Dr. Dong Feng Chen and his colleagues — at Massachusetts Eye and Ear in Boston and the Massachusetts Institute of Technology in Cambridge — were interested in learning why people with glaucoma who undergo treatments to lower their eye pressure are not always protected from progressive loss of eyesight.
Also, some people diagnosed with glaucoma do not, in fact, have abnormal pressure inside the eye.
So, the researchers suspected that the reason lay beyond the buildup of pressure on the optic nerve, and they turned their attention to the activity of immune cells in the eye.
Their findings — which appear in the journal Nature Communications — indicate that an immune response to bacterial exposure may actually drive loss of vision, and this discovery, the team hopes, could lead to better, more targeted treatments of this eye condition.
“Our work shows that there is hope for finding a cure for glaucoma, or even preventing its development entirely, if we can find a way to target this pathway,” explains Dr. Chen.

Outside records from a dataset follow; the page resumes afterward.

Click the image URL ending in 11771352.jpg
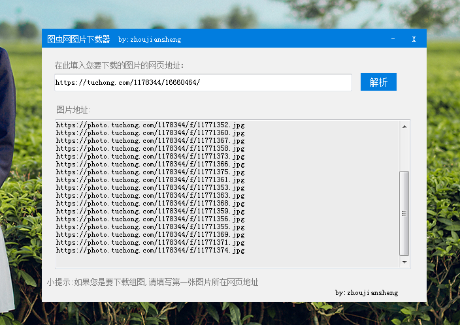 150,125
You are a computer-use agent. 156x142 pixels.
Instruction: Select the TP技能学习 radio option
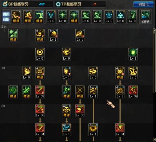pos(58,4)
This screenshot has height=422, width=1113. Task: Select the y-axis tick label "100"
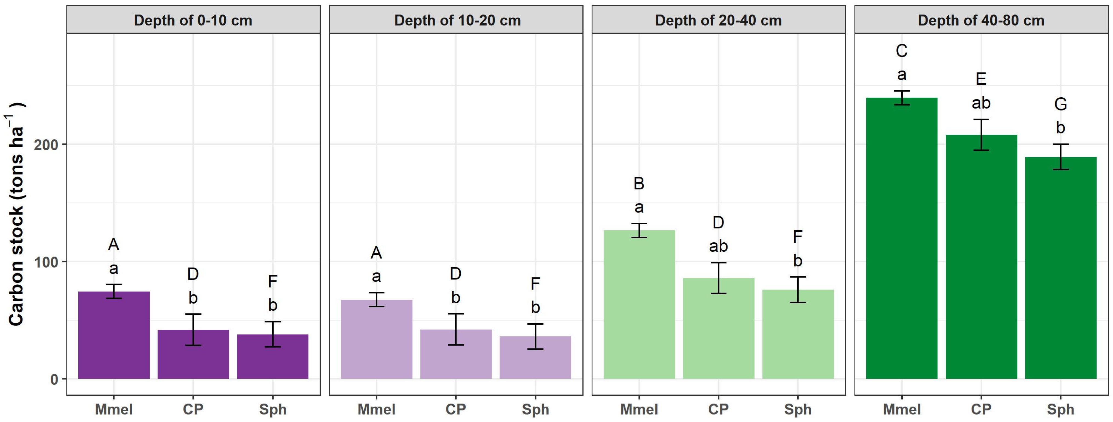tap(45, 262)
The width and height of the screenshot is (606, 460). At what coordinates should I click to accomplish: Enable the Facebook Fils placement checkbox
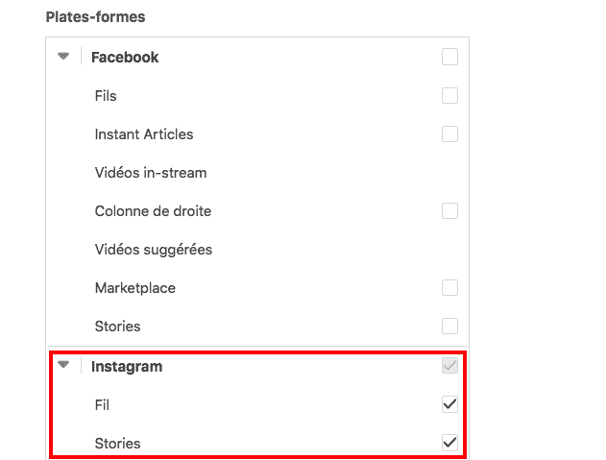click(x=449, y=95)
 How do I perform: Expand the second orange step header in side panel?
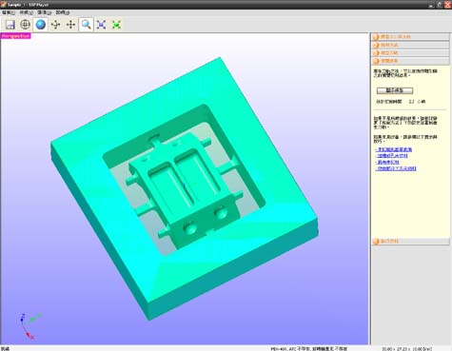(x=410, y=45)
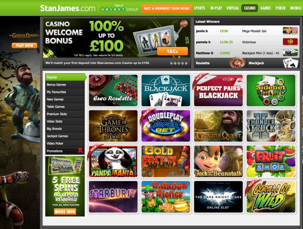Click the Mega Moolah Isis winner thumbnail
The width and height of the screenshot is (303, 229).
pyautogui.click(x=290, y=31)
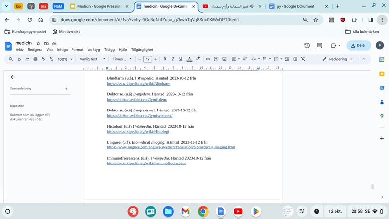Screen dimensions: 389x219
Task: Open the Verktyg menu
Action: [x=93, y=50]
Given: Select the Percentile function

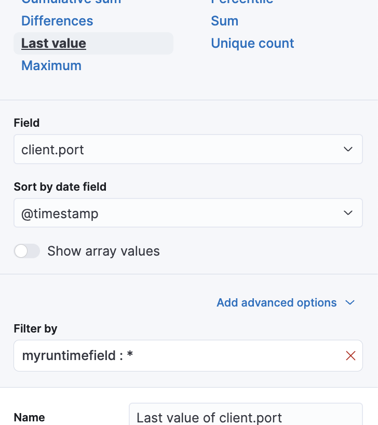Looking at the screenshot, I should click(x=242, y=2).
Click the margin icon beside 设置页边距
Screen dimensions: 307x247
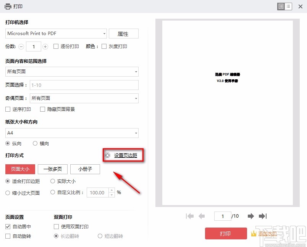[107, 156]

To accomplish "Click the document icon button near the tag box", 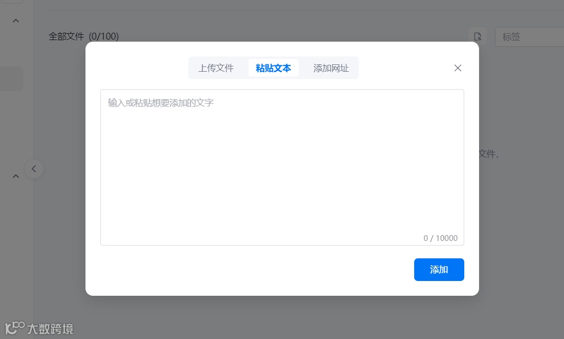I will 477,36.
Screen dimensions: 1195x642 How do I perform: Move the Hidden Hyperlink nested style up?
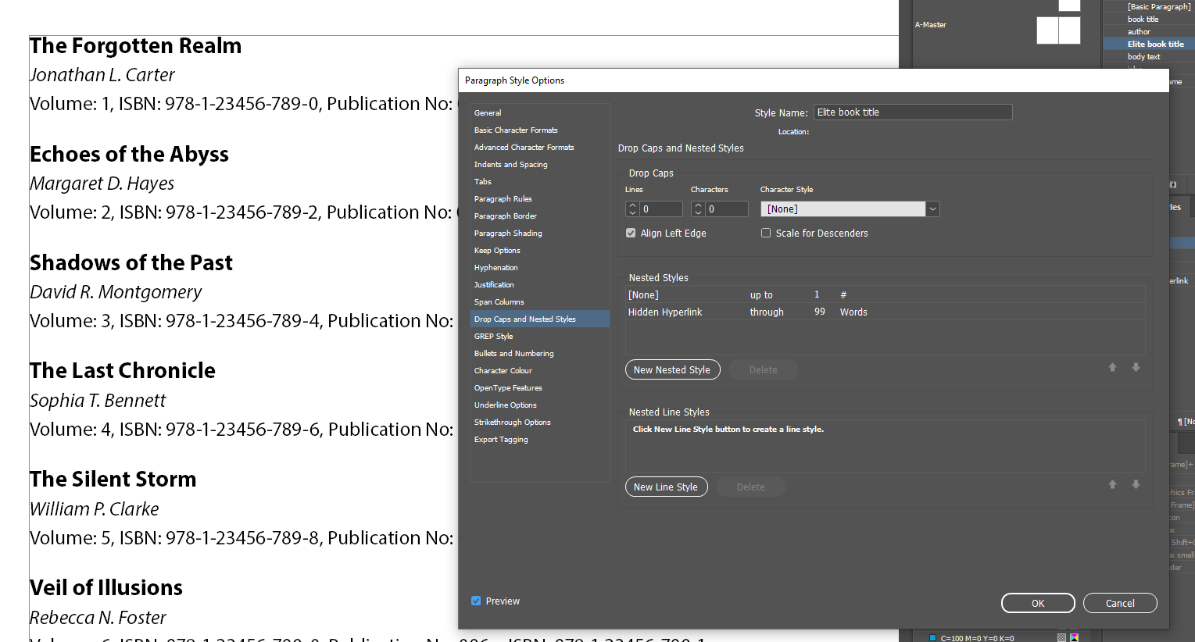click(x=1112, y=367)
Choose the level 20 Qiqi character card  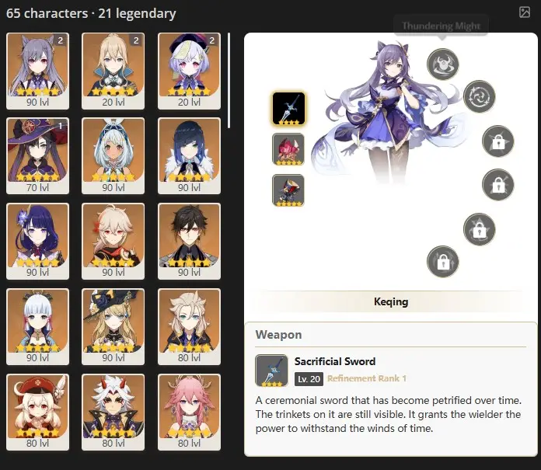click(189, 71)
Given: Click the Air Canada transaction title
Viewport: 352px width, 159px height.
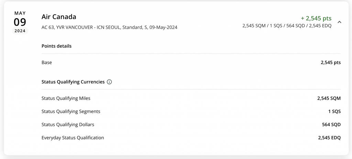Looking at the screenshot, I should click(x=59, y=17).
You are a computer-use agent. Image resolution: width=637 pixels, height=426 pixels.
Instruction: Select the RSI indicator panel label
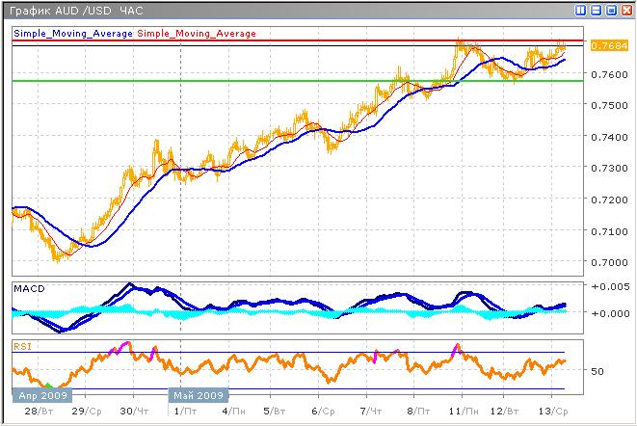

“Current glaucoma therapies,” the researcher goes on, “are designed solely to lower eye pressure; however, we’ve known that, even when patients with glaucoma are treated and their eye pressure returns to normal, they can still go on to have vision loss.”
“Now, we know that stress from high eye pressure can initiate an immune response that triggers T cells to attack neurons in the eye.”
Dr. Dong Feng Chen
After some analyses of mouse models of glaucoma and blood samples from people diagnosed with a common type of glaucoma, the researchers identified the mechanism leading to progressive and permanent loss of eyesight.
The authors explain that when excessive pressure builds up in the eye, it stimulates the expression of a type of protein known as “heat shock proteins,” or “stress proteins,” which play a key role in certain immune responses.
When these proteins are released, memory T cells (a type of immune cell) promptly respond, and they do so by attacking the retinal ganglion cells, which are a type of neuron that receives visual impulses from photoreceptors and then transmits this information to the brain to be decoded.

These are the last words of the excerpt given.